The song “Ghost Town” is known as the greatest moment in ska history. This song was written and premiered shortly after the 1981 race riots of Brixton and Toxteth in the United Kingdom. Also around the same time, Margaret Thatcher, the then Prime Minister of Great Britain, destroyed much of the British manufacturing industry. “Ghost Town” was written with the intention to connect these two events while conveying the frustration of British youth, the bleakness of the nearly desolate city centers, and the death of live music, which was beginning to be replaced by radio broadcasts. This song’s gut-wrenching lyrics portray a history of racism, economic injustice, and musical unity.
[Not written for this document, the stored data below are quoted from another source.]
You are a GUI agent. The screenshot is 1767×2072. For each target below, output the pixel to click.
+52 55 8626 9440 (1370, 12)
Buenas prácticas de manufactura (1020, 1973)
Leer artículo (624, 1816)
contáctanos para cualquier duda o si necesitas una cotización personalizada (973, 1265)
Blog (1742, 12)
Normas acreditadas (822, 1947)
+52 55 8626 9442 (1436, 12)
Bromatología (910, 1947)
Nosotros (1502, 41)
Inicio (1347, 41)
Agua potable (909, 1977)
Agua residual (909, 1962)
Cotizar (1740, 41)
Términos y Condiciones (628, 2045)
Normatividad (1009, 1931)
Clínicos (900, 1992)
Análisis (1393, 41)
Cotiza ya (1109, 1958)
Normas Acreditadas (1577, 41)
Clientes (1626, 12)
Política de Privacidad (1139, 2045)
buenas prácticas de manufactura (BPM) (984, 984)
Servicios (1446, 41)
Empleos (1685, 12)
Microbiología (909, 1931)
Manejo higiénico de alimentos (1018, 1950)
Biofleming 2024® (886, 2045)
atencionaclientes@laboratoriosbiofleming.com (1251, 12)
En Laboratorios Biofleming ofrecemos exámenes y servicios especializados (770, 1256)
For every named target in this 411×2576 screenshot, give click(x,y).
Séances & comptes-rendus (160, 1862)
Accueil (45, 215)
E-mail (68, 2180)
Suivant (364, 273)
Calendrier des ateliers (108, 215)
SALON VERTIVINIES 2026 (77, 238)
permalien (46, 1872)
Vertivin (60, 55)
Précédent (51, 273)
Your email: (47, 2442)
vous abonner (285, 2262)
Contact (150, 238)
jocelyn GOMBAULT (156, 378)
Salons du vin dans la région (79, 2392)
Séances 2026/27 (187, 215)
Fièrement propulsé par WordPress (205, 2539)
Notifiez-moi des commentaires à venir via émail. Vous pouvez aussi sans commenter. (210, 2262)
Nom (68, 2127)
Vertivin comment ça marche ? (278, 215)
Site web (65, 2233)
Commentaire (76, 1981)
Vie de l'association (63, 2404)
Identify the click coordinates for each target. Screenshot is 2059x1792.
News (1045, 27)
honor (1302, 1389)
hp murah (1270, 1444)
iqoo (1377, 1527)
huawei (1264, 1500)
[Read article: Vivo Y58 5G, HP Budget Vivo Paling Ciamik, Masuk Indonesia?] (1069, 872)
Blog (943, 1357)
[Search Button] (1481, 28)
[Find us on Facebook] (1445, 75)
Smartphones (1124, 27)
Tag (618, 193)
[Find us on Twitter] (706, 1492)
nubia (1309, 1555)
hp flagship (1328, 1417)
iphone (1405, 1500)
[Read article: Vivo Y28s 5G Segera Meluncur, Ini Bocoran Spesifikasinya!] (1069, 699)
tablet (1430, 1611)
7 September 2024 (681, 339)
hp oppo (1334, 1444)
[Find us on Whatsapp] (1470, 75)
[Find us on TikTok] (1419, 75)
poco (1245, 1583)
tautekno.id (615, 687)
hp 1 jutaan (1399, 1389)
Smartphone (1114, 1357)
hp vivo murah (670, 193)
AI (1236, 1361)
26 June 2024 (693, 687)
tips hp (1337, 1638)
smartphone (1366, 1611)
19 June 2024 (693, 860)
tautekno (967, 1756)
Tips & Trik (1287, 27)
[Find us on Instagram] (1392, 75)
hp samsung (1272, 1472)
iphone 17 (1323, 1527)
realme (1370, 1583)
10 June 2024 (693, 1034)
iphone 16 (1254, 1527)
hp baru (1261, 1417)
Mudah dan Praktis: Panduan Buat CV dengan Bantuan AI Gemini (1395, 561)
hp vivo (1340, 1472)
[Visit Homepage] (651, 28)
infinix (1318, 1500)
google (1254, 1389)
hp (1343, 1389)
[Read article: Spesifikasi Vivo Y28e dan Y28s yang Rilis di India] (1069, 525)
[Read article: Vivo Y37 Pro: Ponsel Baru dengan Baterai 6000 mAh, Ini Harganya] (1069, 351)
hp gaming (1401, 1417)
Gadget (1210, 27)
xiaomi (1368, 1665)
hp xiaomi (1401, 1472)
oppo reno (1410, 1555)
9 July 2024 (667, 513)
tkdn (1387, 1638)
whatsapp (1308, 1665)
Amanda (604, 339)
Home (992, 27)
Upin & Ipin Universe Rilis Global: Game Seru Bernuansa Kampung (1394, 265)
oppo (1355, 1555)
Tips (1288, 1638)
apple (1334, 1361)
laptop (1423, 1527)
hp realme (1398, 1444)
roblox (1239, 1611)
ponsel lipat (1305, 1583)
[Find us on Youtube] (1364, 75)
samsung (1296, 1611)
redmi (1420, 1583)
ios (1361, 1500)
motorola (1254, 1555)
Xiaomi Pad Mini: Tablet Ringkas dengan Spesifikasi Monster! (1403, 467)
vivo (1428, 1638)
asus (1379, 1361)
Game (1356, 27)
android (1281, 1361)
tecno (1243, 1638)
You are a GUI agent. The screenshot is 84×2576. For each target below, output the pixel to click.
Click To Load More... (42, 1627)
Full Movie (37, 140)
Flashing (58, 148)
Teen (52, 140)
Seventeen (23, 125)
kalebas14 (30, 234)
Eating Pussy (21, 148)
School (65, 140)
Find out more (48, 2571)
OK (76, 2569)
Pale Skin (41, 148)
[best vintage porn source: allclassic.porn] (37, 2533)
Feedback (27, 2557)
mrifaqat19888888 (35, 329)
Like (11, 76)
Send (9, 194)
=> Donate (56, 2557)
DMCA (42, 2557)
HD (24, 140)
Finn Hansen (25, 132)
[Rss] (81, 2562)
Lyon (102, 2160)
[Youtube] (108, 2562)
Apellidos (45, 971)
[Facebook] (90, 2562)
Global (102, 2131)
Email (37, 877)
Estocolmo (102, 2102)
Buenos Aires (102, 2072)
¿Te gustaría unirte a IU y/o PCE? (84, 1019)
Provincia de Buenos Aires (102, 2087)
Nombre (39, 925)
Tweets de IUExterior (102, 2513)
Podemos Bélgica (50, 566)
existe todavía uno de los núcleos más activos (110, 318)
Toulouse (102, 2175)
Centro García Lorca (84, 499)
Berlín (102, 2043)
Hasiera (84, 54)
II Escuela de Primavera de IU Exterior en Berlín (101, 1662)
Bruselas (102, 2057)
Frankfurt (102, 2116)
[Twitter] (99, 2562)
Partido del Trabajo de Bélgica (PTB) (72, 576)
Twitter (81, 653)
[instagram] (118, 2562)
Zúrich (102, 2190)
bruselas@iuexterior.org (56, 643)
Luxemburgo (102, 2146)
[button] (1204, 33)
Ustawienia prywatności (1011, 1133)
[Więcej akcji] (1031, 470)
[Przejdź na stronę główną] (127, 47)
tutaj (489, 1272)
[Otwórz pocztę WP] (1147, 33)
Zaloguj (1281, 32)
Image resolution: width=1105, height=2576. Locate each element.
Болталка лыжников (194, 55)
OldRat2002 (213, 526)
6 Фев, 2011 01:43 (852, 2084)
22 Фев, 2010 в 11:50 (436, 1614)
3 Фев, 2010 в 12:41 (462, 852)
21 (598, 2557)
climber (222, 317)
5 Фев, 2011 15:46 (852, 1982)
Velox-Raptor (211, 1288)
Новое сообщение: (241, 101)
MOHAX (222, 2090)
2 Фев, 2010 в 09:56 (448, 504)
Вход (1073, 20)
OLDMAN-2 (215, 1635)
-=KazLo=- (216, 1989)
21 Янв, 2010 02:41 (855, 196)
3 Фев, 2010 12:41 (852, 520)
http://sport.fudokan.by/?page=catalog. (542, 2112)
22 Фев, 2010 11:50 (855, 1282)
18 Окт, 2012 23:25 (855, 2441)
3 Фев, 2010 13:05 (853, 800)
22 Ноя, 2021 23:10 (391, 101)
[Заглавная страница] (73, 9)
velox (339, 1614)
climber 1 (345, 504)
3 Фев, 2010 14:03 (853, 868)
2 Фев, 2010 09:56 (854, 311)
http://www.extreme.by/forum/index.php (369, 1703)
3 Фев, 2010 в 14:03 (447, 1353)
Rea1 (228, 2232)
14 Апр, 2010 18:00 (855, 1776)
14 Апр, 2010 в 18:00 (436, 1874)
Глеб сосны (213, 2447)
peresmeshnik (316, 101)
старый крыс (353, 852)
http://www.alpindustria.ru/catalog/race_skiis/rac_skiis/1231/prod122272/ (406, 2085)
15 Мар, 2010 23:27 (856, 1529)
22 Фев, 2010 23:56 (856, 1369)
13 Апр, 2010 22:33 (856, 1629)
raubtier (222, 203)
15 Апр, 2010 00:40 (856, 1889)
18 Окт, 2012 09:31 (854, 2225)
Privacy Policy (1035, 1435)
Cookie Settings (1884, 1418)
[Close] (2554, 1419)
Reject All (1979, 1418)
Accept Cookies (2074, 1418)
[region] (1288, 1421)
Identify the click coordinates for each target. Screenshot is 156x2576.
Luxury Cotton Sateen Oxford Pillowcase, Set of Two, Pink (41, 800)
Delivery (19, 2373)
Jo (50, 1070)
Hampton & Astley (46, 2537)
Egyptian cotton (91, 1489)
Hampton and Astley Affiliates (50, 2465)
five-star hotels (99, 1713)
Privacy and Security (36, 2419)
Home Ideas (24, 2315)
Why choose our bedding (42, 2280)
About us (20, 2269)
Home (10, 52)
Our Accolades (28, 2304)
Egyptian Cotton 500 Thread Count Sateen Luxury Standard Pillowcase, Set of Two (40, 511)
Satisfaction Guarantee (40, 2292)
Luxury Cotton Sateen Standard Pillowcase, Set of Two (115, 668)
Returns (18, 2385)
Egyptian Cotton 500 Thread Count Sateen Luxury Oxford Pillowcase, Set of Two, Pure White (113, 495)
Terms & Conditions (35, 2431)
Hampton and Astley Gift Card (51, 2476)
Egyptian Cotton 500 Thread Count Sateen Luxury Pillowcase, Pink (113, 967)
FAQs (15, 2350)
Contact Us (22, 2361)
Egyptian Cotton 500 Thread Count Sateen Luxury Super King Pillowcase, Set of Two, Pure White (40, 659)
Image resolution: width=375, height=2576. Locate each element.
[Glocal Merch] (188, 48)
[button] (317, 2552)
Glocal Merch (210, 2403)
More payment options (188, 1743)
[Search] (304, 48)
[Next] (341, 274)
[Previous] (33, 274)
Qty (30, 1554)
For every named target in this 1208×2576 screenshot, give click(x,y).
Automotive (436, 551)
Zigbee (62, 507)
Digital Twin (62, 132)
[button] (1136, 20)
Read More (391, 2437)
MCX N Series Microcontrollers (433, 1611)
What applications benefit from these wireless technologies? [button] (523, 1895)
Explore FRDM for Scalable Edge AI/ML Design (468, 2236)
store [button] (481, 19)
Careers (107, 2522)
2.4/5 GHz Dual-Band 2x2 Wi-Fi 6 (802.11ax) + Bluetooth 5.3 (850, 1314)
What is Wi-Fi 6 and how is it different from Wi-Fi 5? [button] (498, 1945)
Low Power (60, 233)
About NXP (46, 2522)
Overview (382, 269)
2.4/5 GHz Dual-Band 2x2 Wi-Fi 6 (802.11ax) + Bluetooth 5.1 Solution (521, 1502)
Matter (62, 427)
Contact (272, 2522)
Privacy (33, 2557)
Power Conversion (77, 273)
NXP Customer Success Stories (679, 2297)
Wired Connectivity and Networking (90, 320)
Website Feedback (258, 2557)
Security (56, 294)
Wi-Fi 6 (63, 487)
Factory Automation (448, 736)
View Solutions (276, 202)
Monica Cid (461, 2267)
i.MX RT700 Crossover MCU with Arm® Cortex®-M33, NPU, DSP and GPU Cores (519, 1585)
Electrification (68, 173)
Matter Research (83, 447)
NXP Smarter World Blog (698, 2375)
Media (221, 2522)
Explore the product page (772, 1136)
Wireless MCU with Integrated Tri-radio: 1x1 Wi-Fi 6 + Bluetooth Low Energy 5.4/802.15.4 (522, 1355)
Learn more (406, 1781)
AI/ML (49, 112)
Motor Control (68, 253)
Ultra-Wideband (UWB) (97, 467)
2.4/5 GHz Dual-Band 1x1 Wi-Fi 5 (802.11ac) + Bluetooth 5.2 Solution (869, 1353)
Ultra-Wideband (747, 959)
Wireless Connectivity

One of the first well known ska bands was known as The Skatalites. They were a group of instrumentalists from the Alpha Boys Catholic School in Kingston, Jamaica who wrote over 300 songs together during their time as a band, though they were only together for a little over a year. They had a staggering musical impact on the ska genre and are even credited with defining the ska sound for future musical groups. During their time as performers, they backed the majority of the ska singers around and were the go-to group for musical performances. The group formed when Clement “Coxsone” Dodd needed an in house band for his recording studio and hired Tommy McCook, a local musician, to form a band. McCook auditioned other local musicians and settled on Roland Alphonso, Lloyd Brevett, Lloyd Knibb, Lester Sterling, Donald Drummond, Jerry Haynes, Johnny Moore, Jackie Opel, Donna Schaffer, and Jackie Mittoo. For the next fourteen months, they played backup for every major ska singer in Jamaica. Although their career was taking off, Drummond got arrested, which halted their advancement and broke up the group. McCook was upset by this speed bump in his rapidly growing career and quickly worked to form a band to play backup for singers in the rock steady industry. Rock steady was the genre that formed when the fast, upbeat ska music was beginning to get tired, and musicians wanted to slow down ska but keep its essential qualities. This next group formed by McCook lasted for even less time than the first, because of the short-lived nature of rock steady. The Skatalites reformed during the rebirth of ska in the late 1970s and lives on even to today with members Lloyd Brevett, Lloyd Knibb, Doreen Shaffer, Lester Sterling, Karl Bryan, Vin Gordon, Devon James, Ken Stewert, and Kevin Bachelor.
During this ska revival, there were multiple people that wanted to unite the population through ska music. The Specials, a band that emerged during the revival, and front man Jerry Dammers were one such group. Dammers was the son of a white clergyman in England and wanted to unite the racially diverse country through his music. Another musician determined to bridge racial divides was Chris Blackwell. Blackwell was a Jewish Jamaican who was sent to an English boarding school during his teenage years. After returning to Jamaica before the start of the ska revival, he took a job that allowed him to travel back and forth between Jamaica and London in order to get CD covers designed and printed. Doing this brought ska back into the country and to record labels and helped the revival get off the ground. Though he was a bit of an outsider in both lands, he was able to combine his cultures by bringing music of his homeland to the land that he grew up in.